- What to do
Exactly the lines from the one with "Viewport: 547px width, 362px height." through the final line of the entries, and nothing else, should appear in the answer; no pictures go in it.
Provided data Start Marker
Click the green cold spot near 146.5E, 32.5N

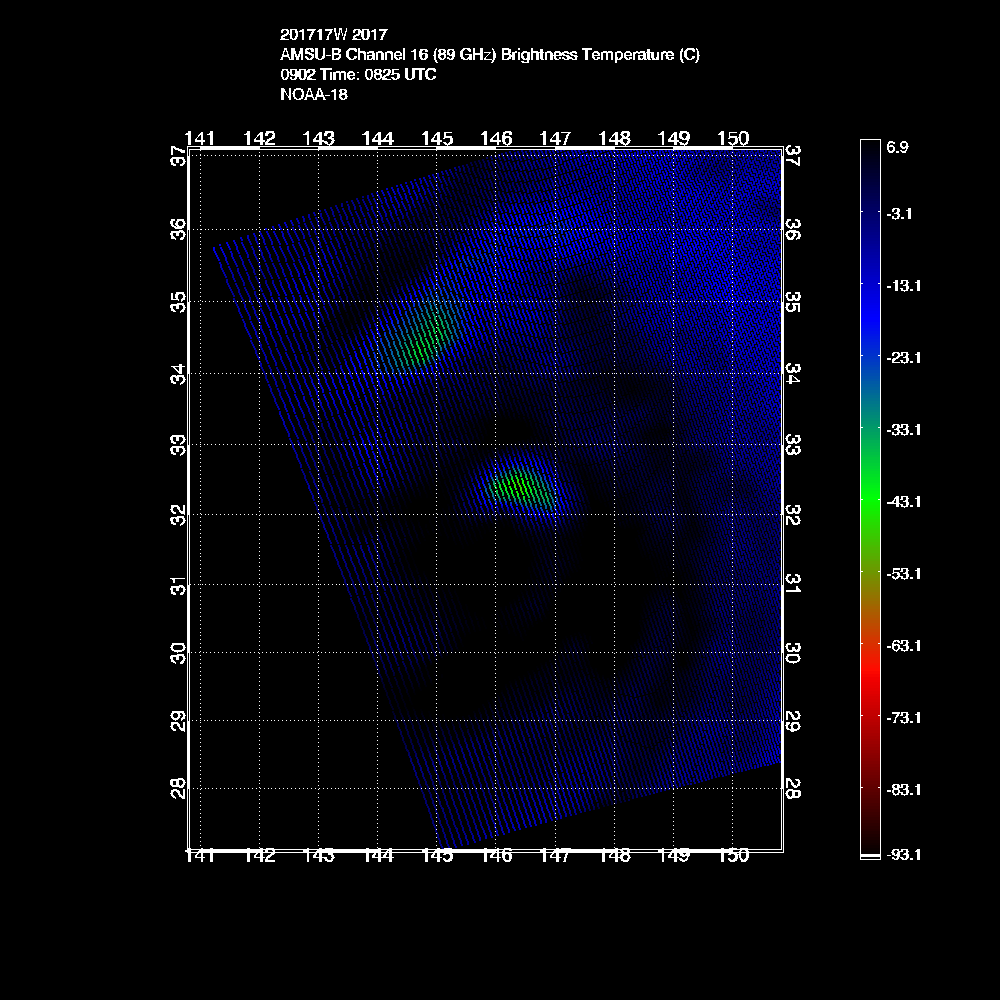[522, 487]
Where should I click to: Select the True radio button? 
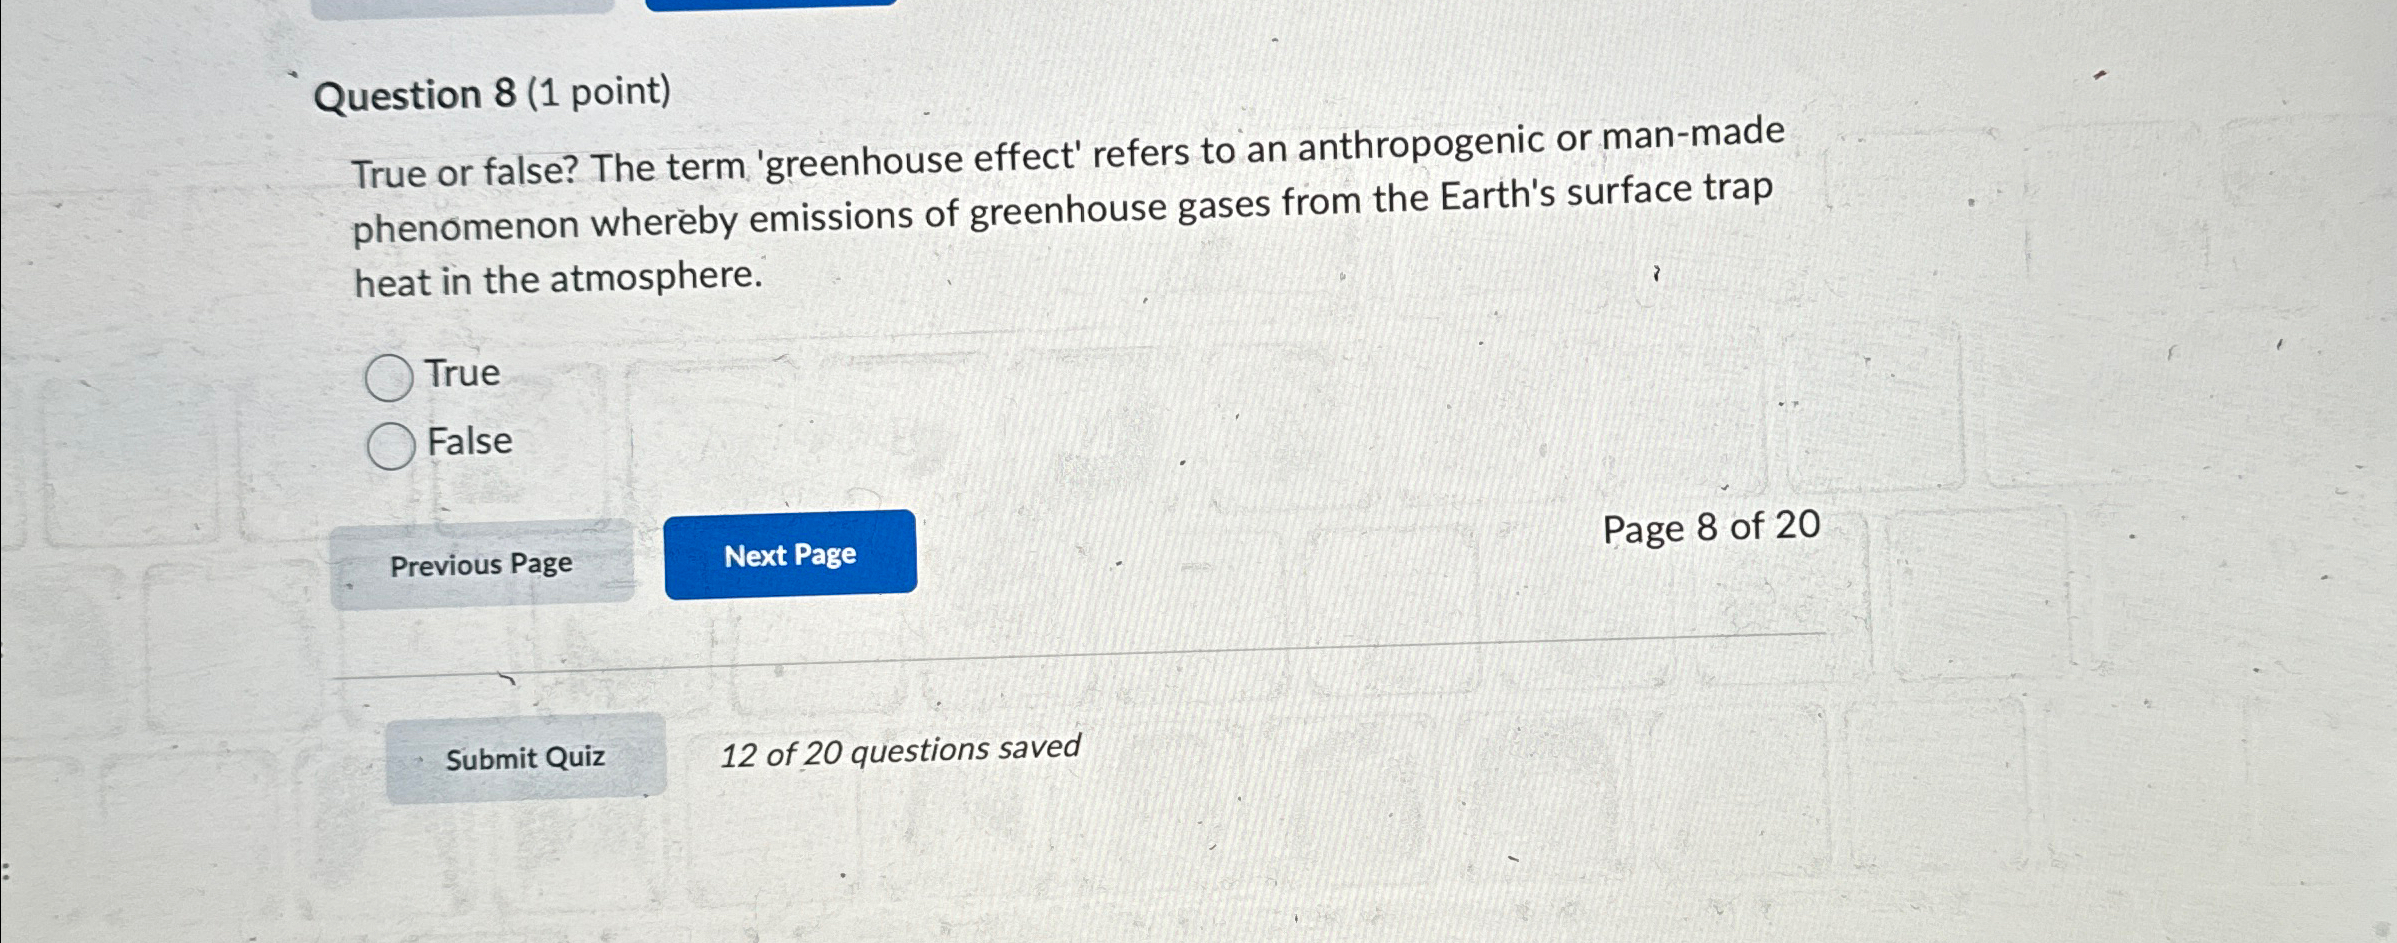pos(389,376)
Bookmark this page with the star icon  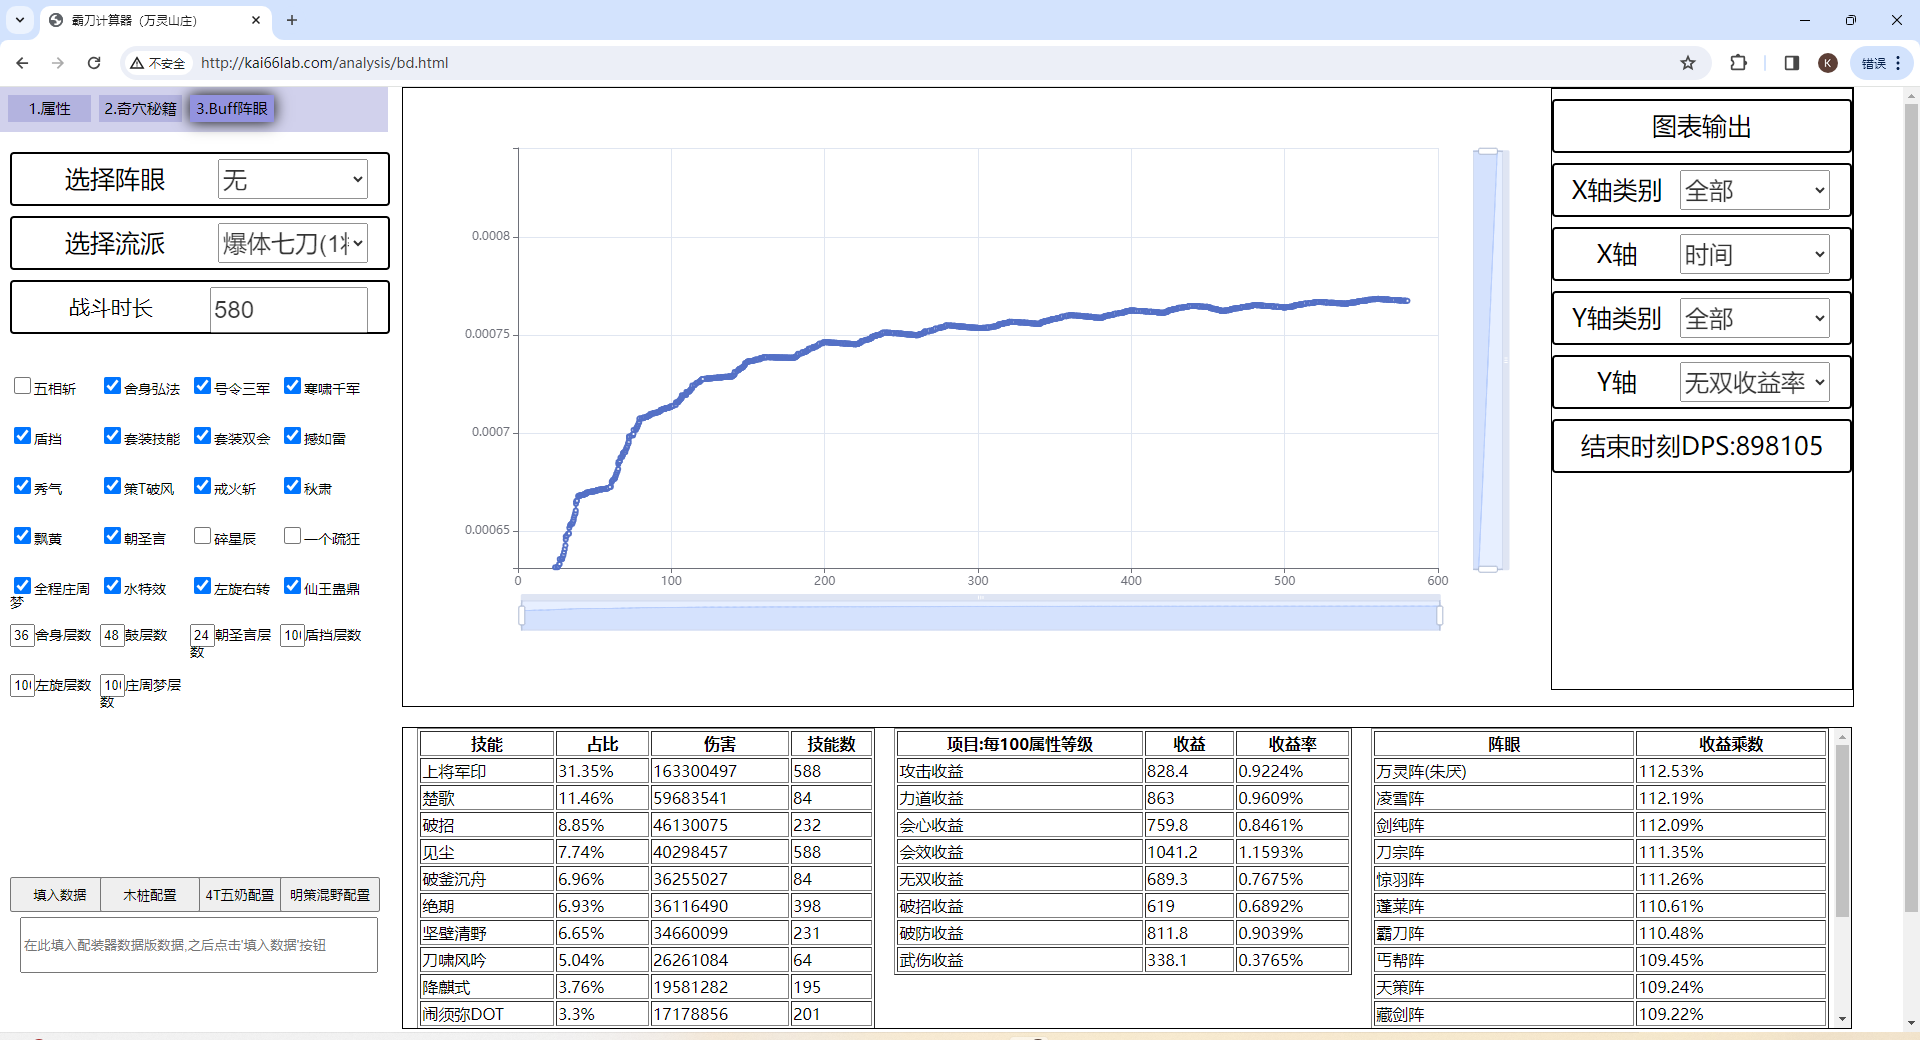coord(1688,63)
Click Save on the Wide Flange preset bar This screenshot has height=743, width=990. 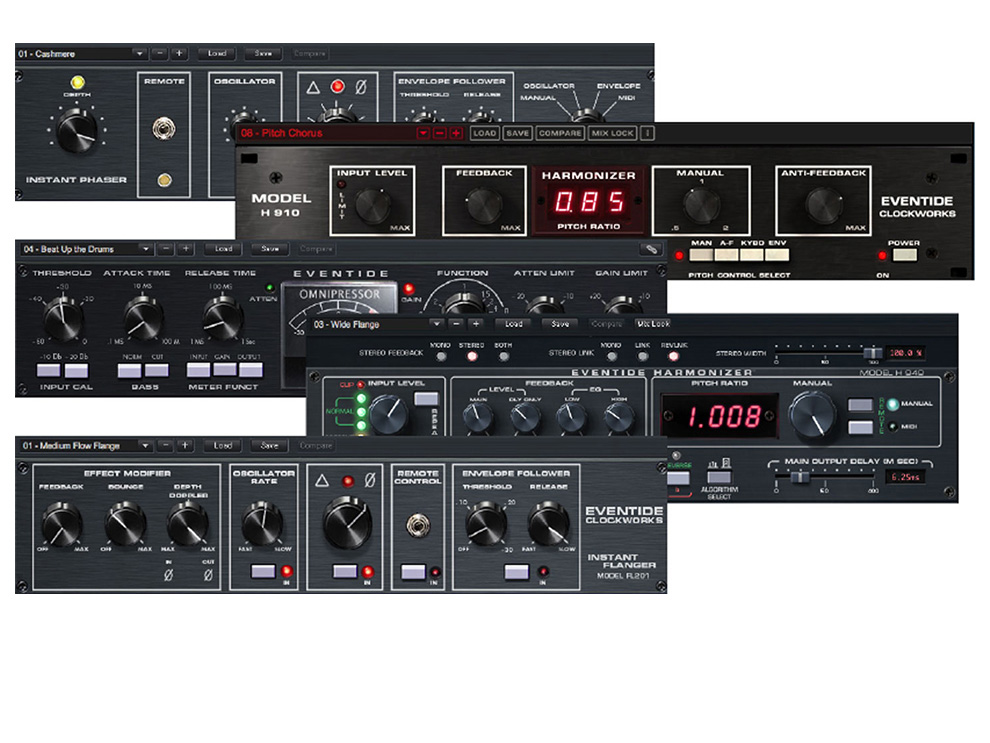[561, 325]
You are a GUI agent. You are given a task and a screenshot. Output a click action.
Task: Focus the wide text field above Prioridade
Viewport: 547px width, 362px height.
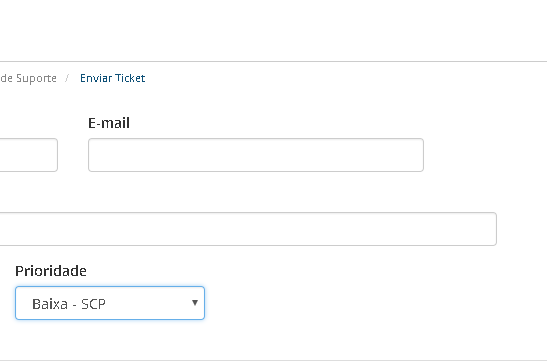[x=248, y=229]
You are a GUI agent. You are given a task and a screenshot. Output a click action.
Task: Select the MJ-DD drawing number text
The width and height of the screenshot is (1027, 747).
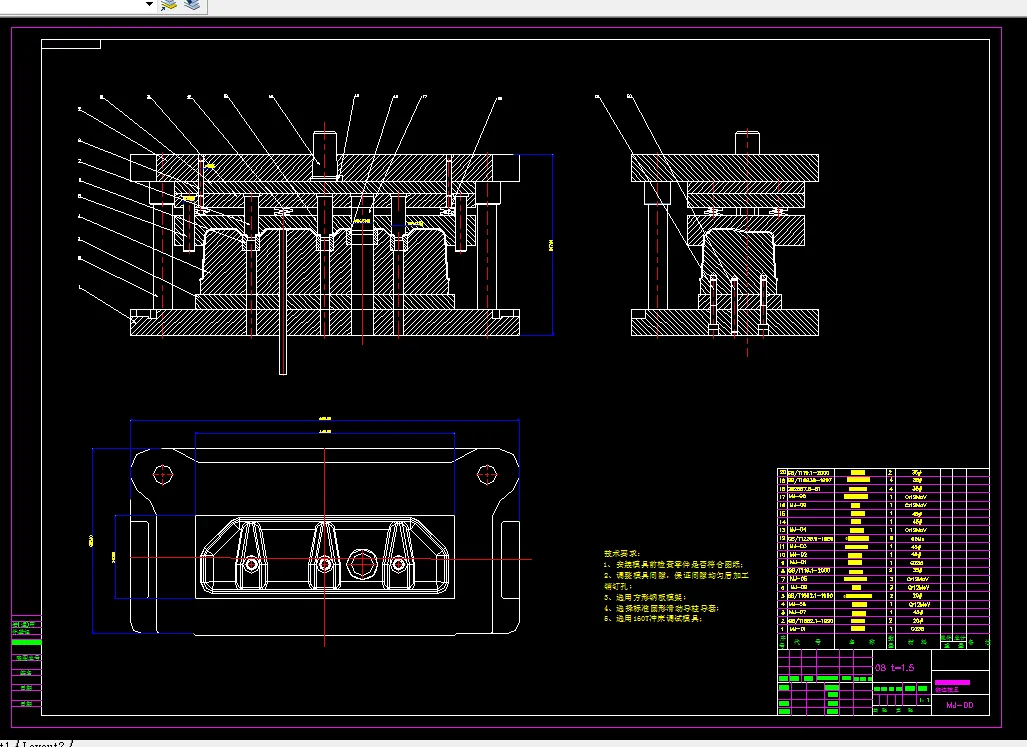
Provided data End Marker
- Reply
Viewport: 547px width, 362px height.
[x=248, y=229]
You are a GUI agent. You are given a task and a screenshot. Output a click action.
Task: Select the MJ-DD drawing number text
The width and height of the screenshot is (1027, 747).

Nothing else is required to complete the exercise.